**Brief**
Character for character, transcribe the entries below, minus the images.

__________________________________________________

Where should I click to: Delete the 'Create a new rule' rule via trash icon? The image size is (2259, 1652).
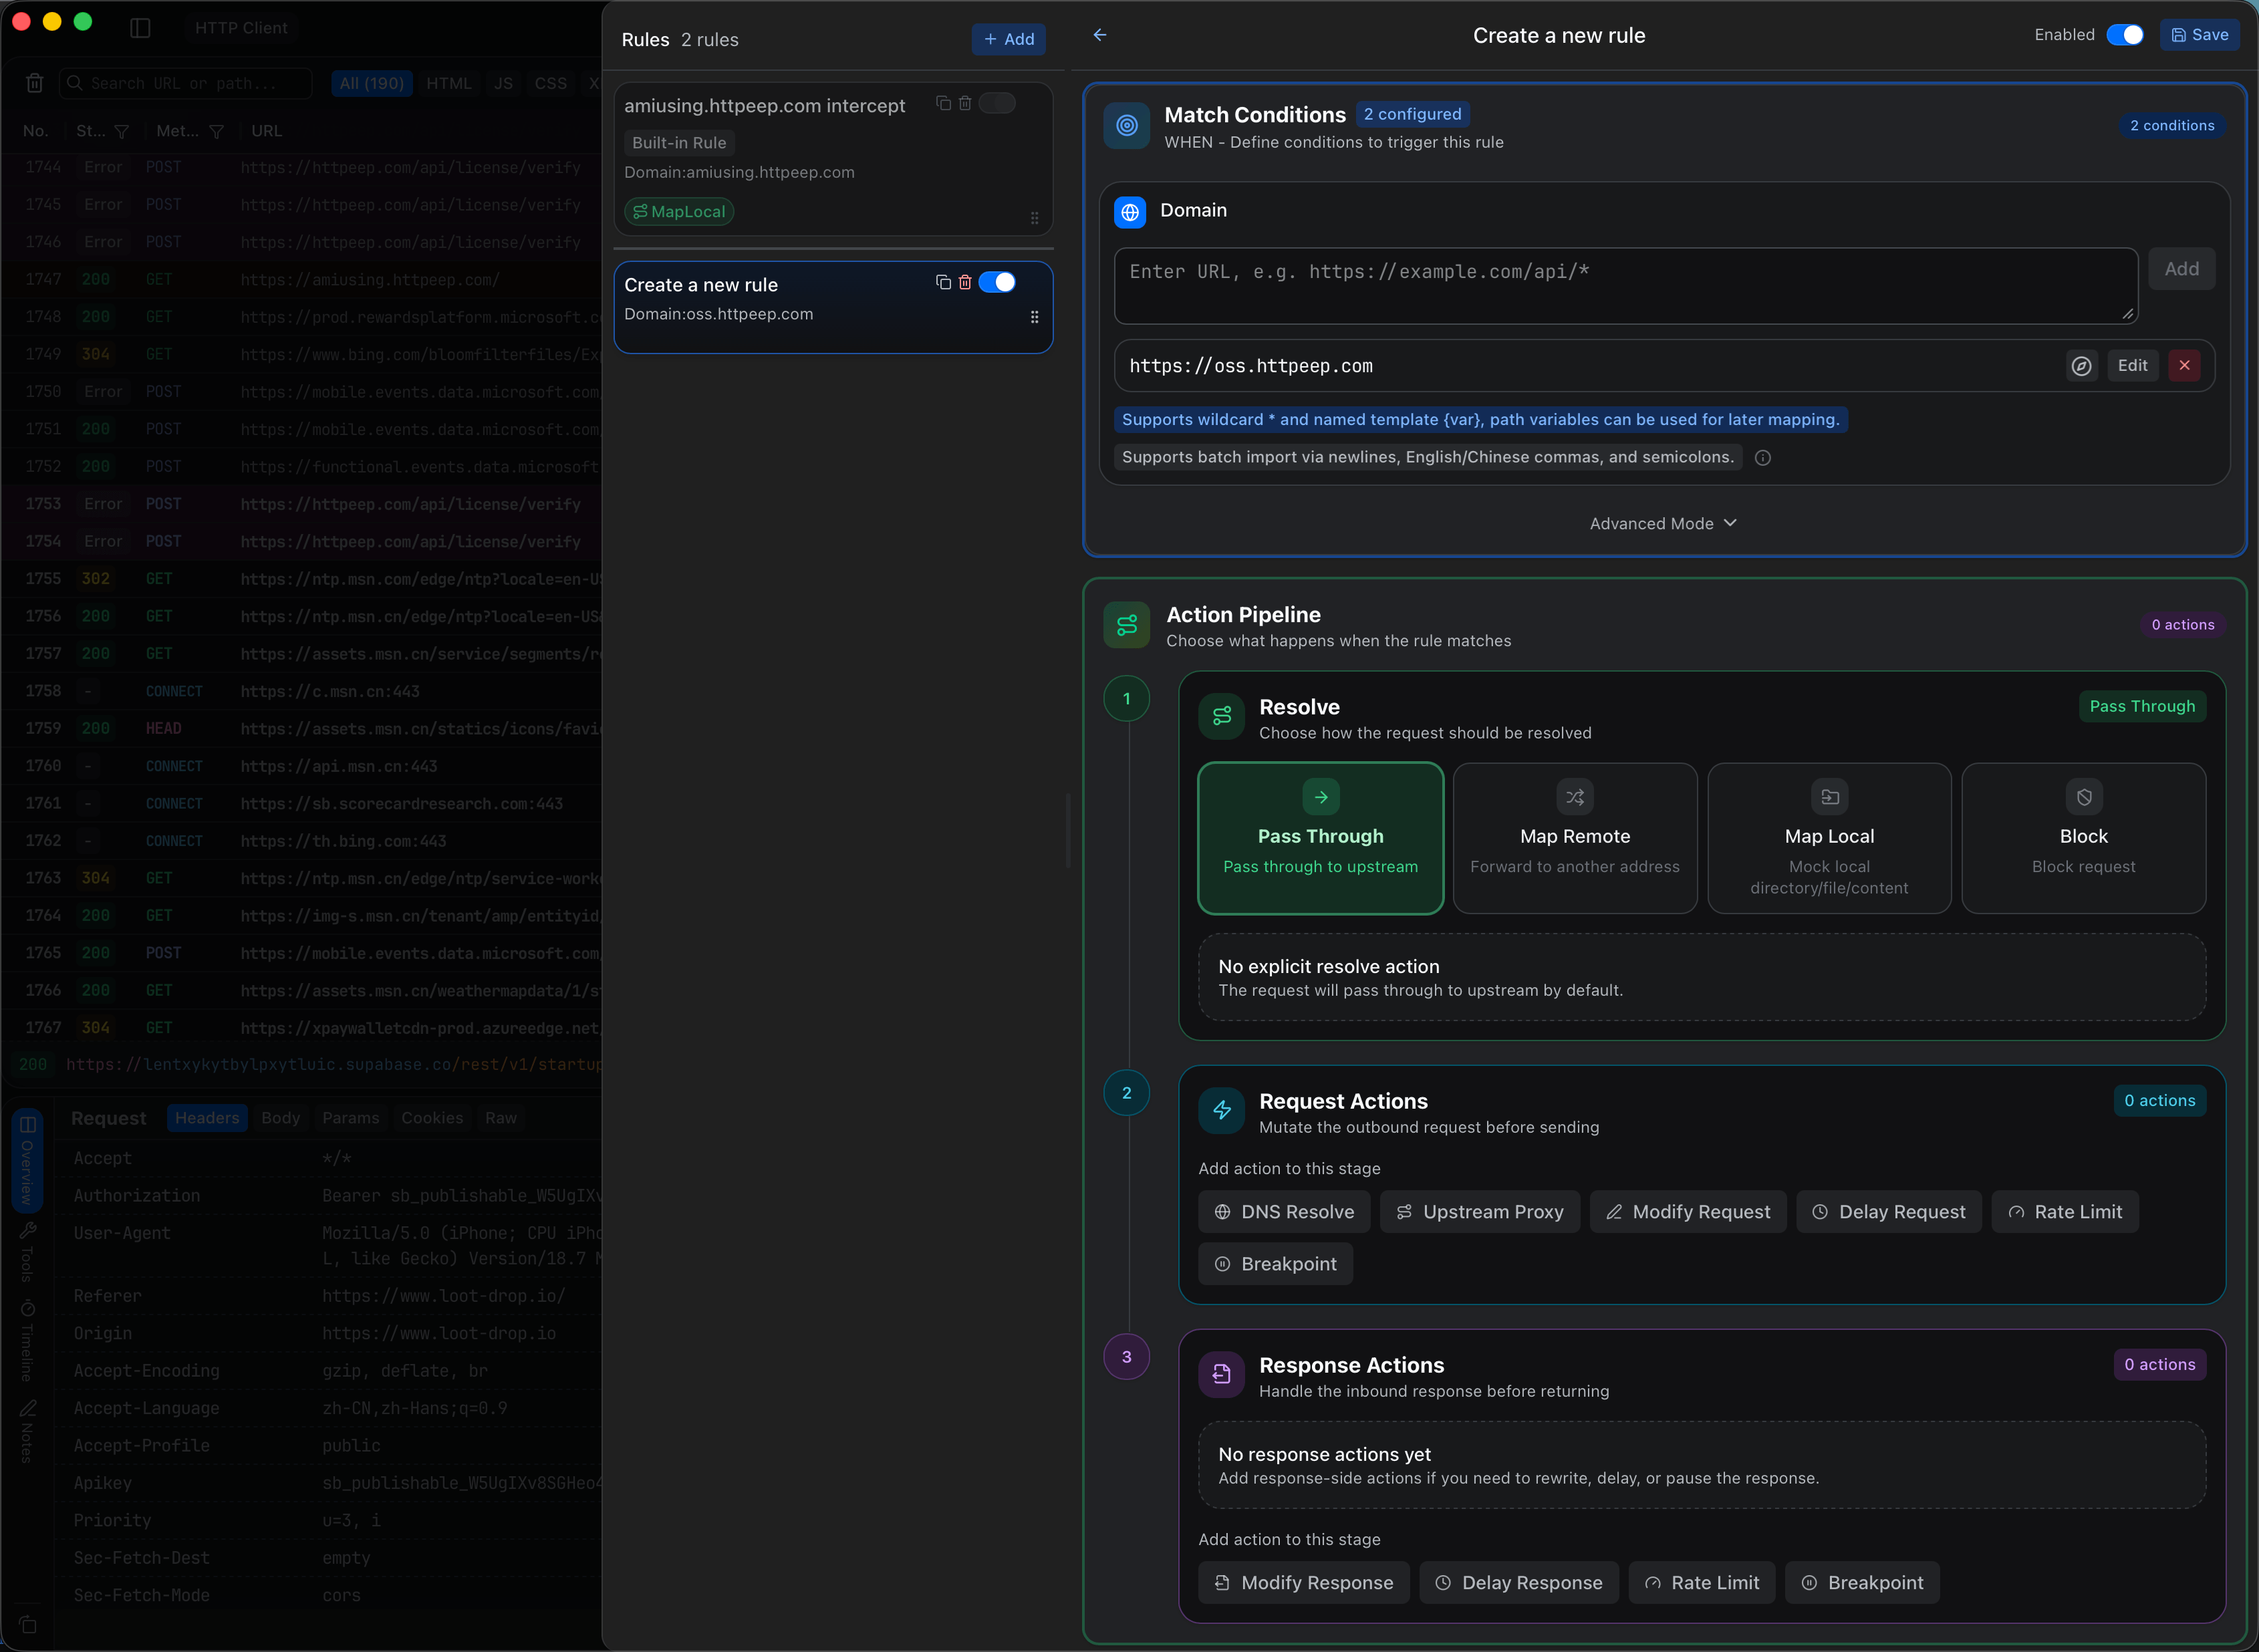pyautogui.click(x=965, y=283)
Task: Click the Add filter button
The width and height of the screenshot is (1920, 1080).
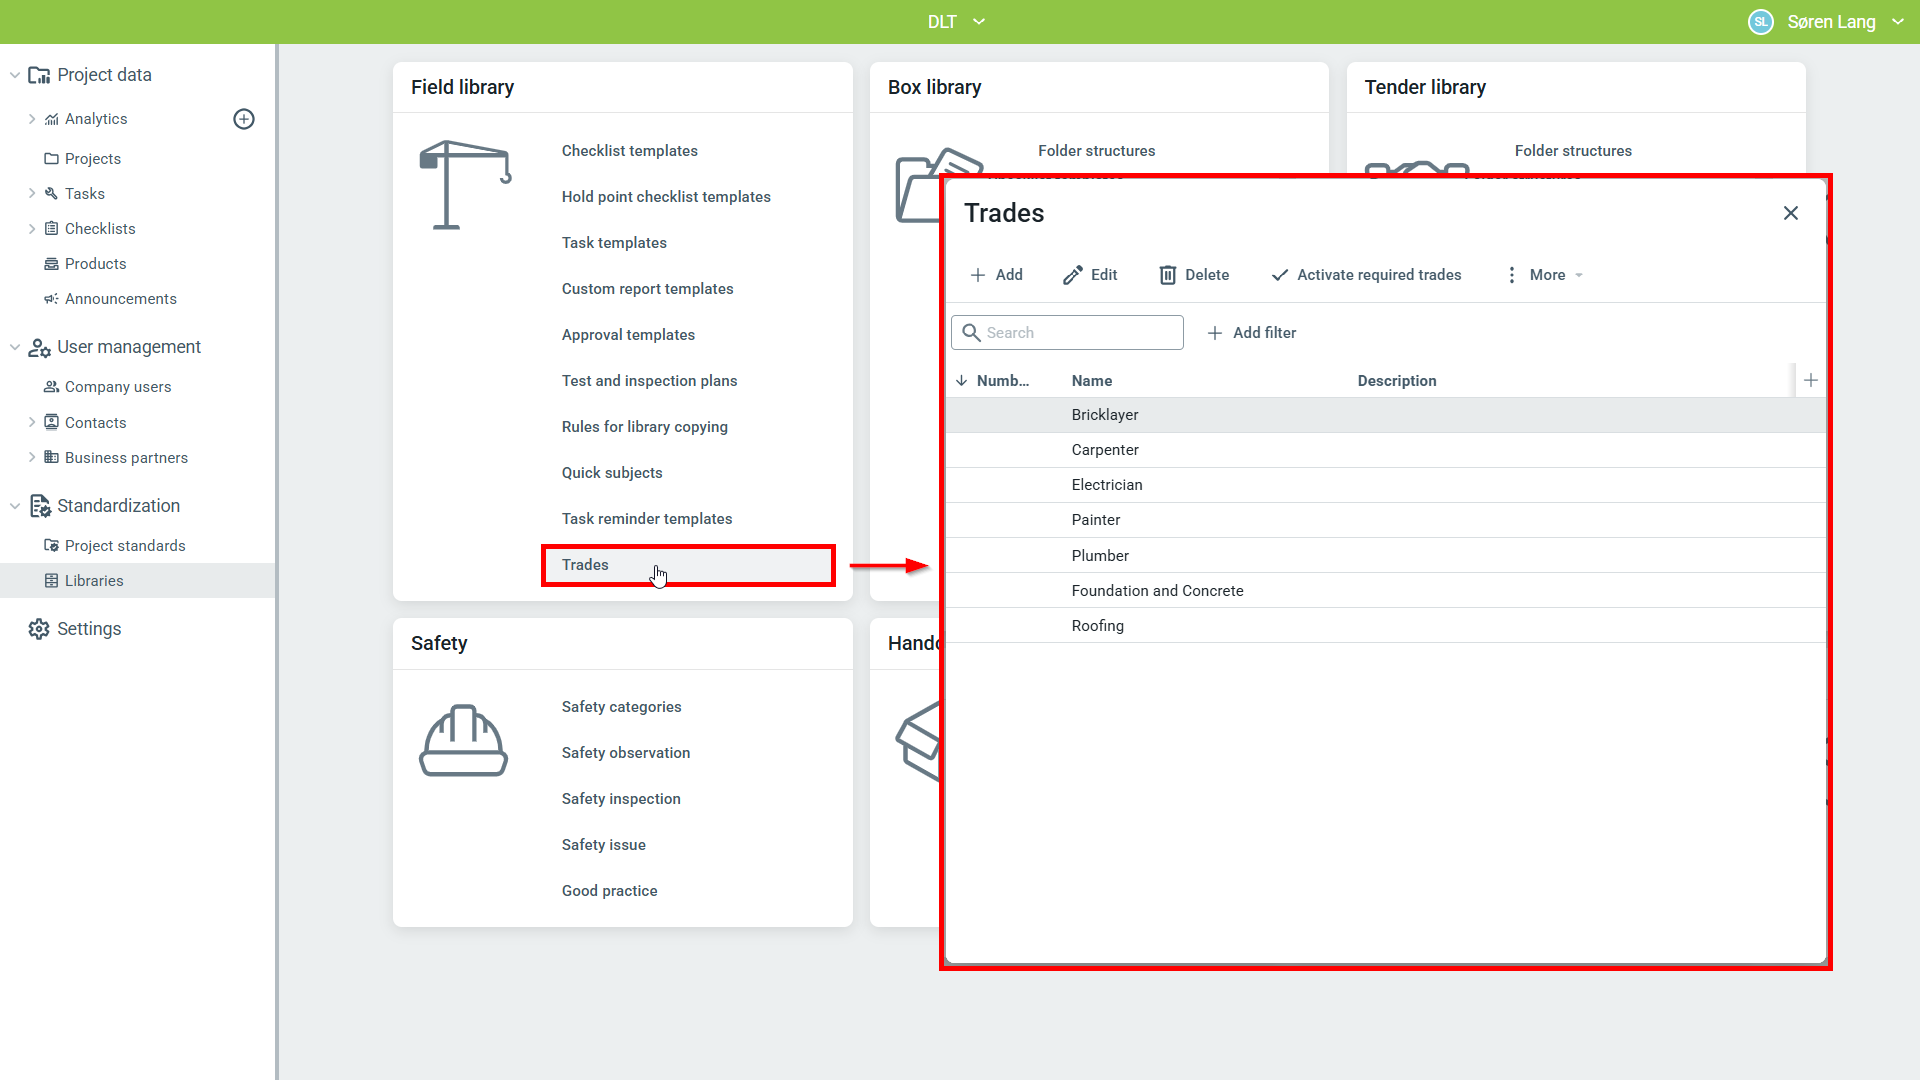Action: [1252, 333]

__________________________________________________

**Written answer**
Where should I click to: Delete the 'Create a new rule' rule via trash icon? The image size is (2259, 1652).
pyautogui.click(x=965, y=283)
Task: Click the Add filter button
The width and height of the screenshot is (1920, 1080).
Action: [1252, 333]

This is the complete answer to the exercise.